▶ _PROMPT_
Please restate the entries below word for word, leaving out any pictures.

▶ _EXTRACTED MATERIAL_

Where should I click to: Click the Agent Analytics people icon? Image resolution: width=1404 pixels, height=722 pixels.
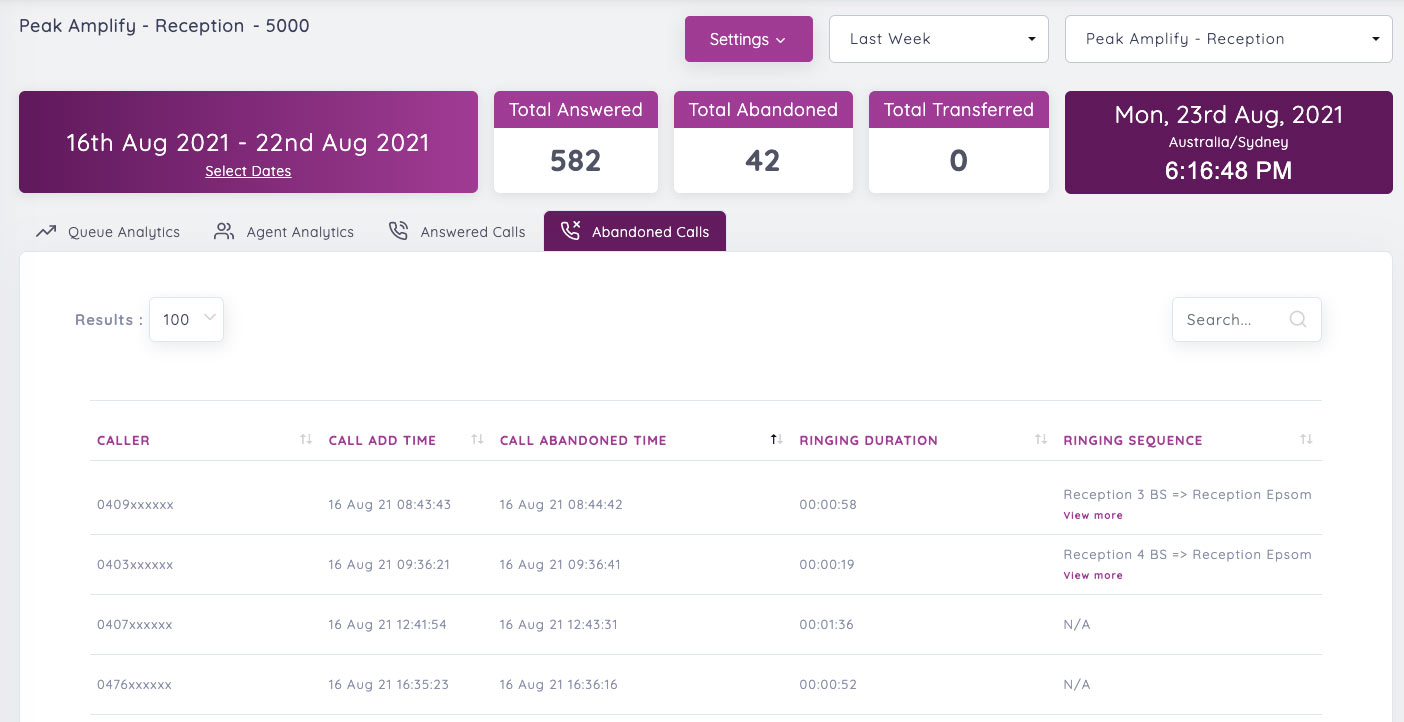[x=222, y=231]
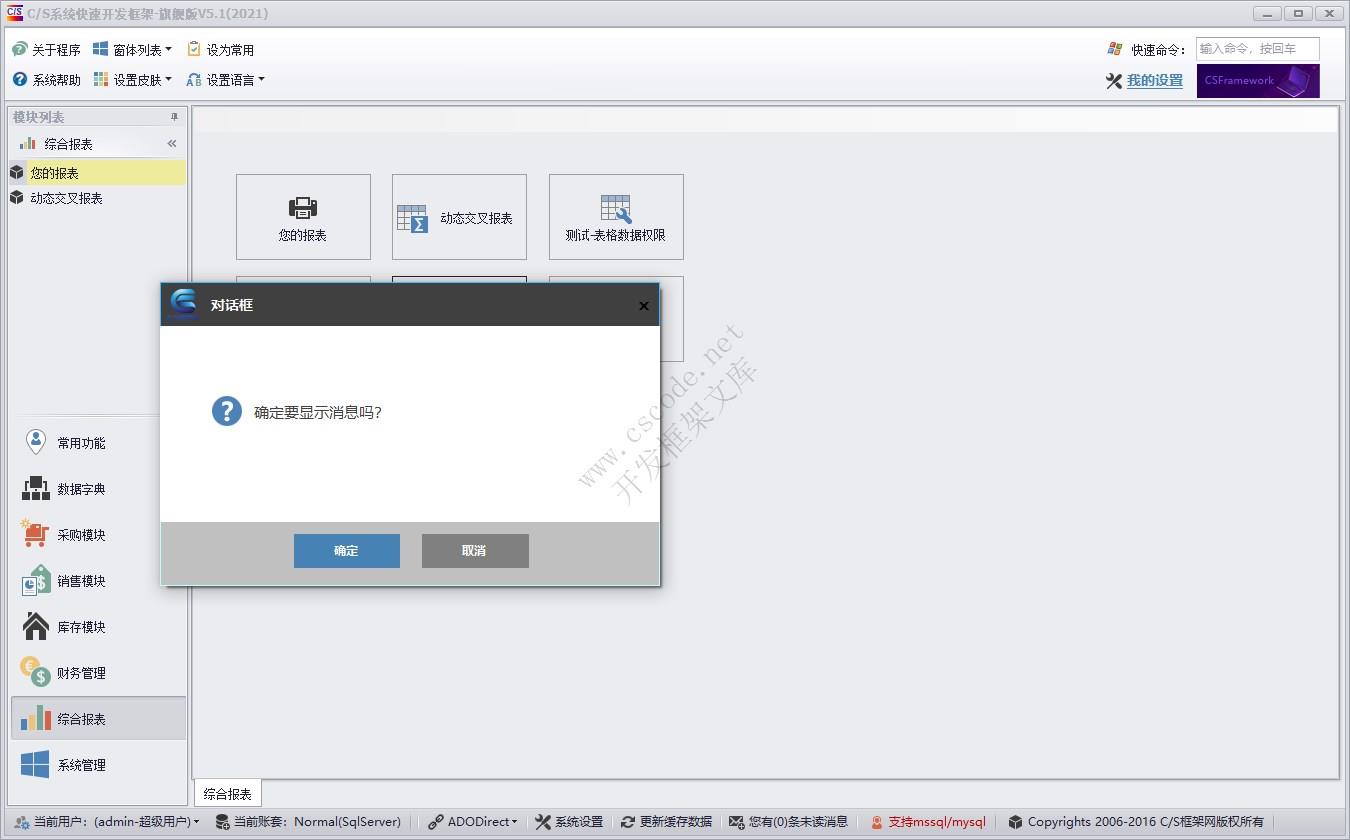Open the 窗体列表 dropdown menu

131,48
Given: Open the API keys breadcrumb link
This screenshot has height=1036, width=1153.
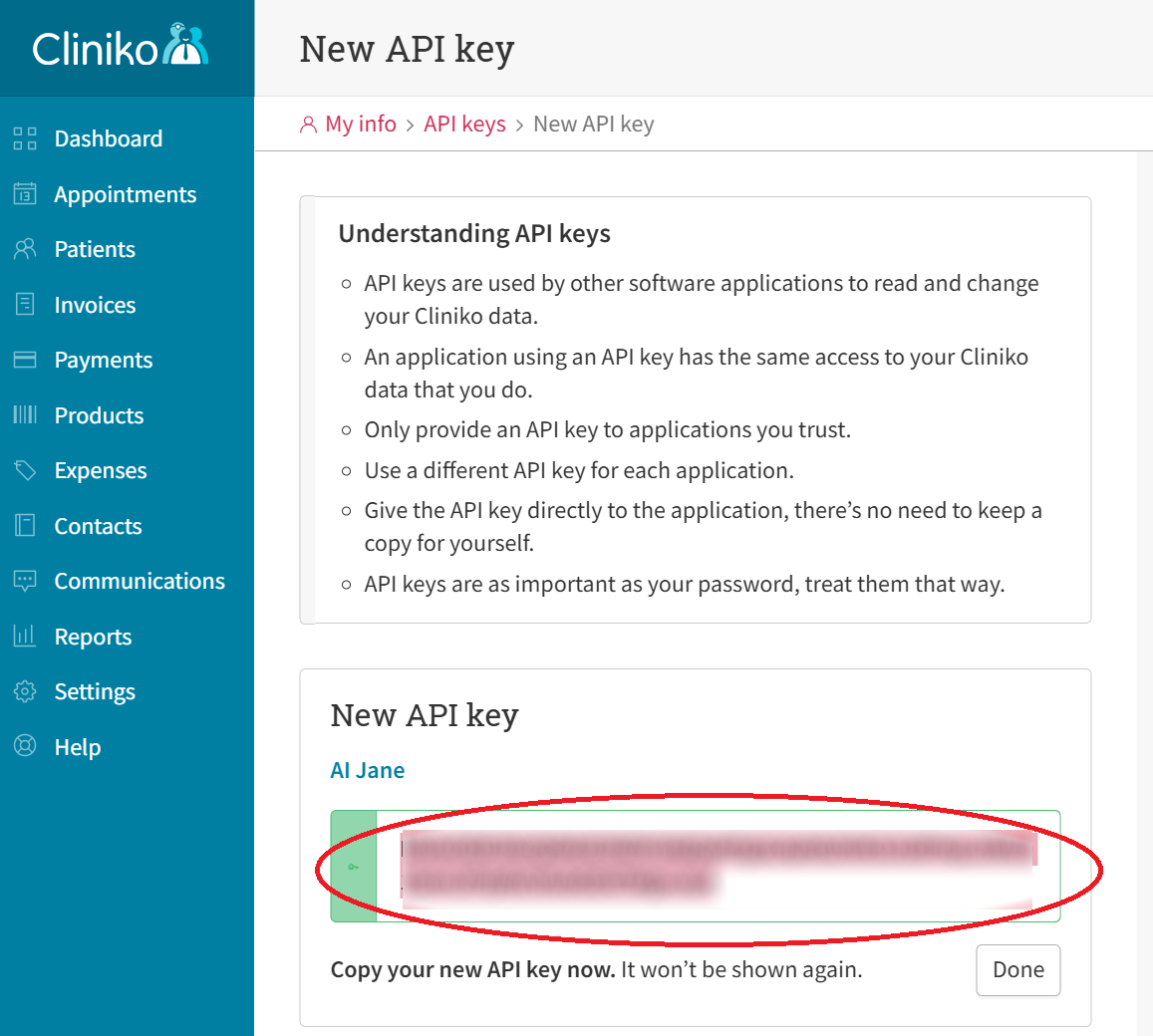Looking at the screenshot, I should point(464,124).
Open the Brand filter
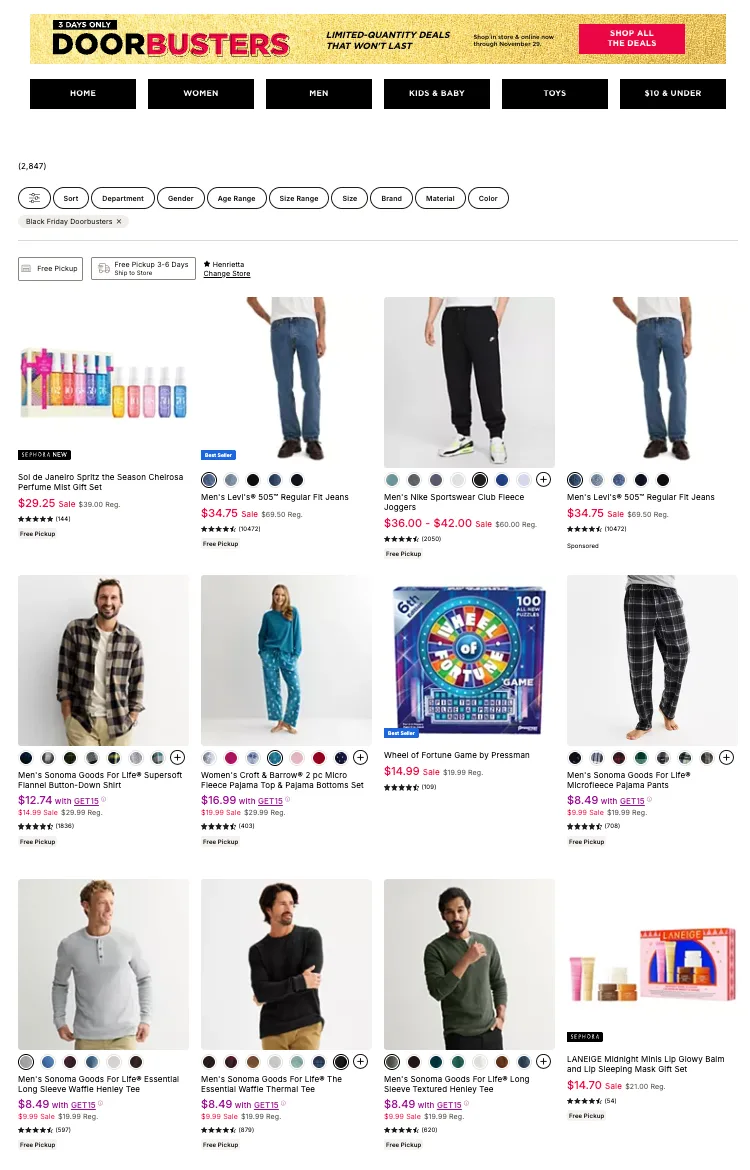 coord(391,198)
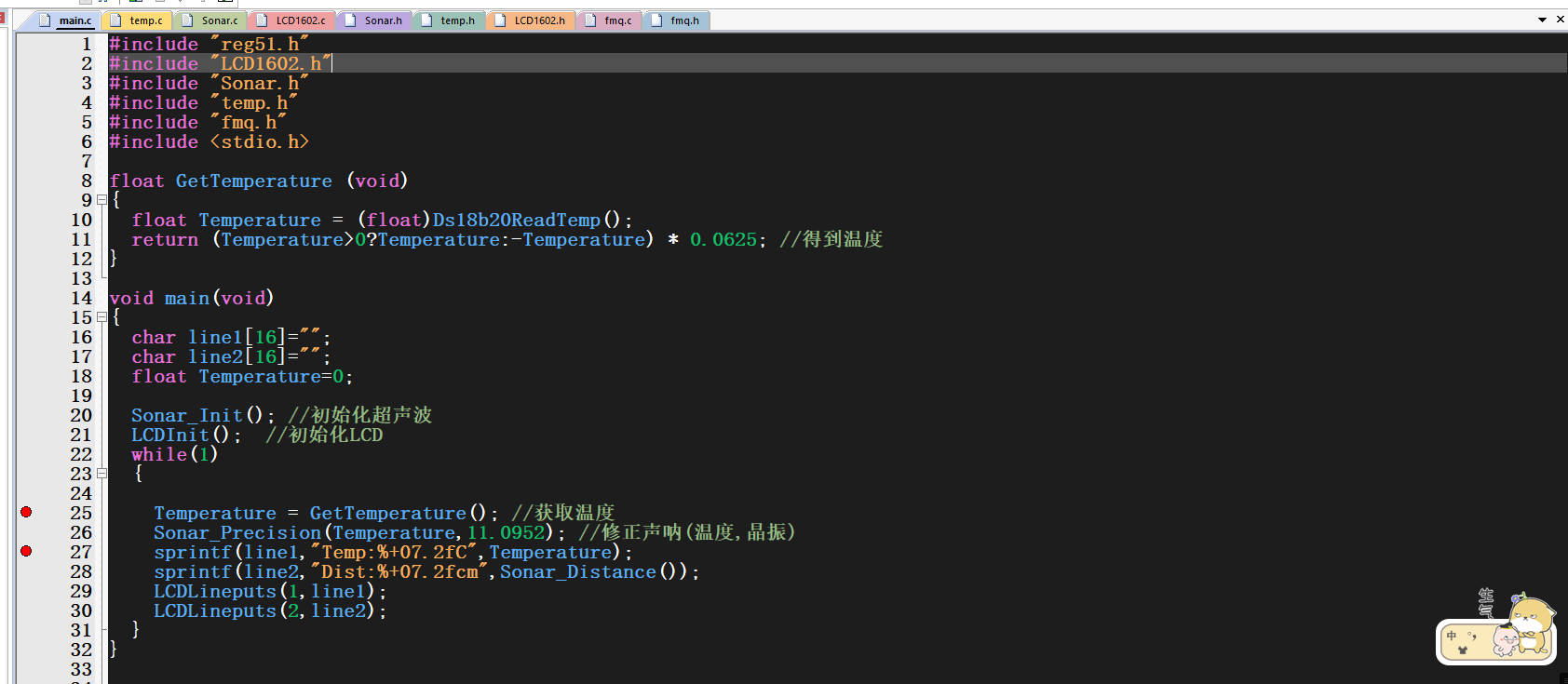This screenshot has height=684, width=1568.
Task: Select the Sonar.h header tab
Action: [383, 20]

▶ _RESULT_
Where should I click to: Click the Agent Analytics people icon? Image resolution: width=1404 pixels, height=722 pixels.
[x=222, y=231]
Open the 窗体列表 dropdown menu

131,48
Given: Open the API keys breadcrumb link
This screenshot has height=1036, width=1153.
Looking at the screenshot, I should point(464,124).
Open the Brand filter
 coord(391,198)
This screenshot has height=684, width=1568.
Task: Select the Sonar.h header tab
Action: [383, 20]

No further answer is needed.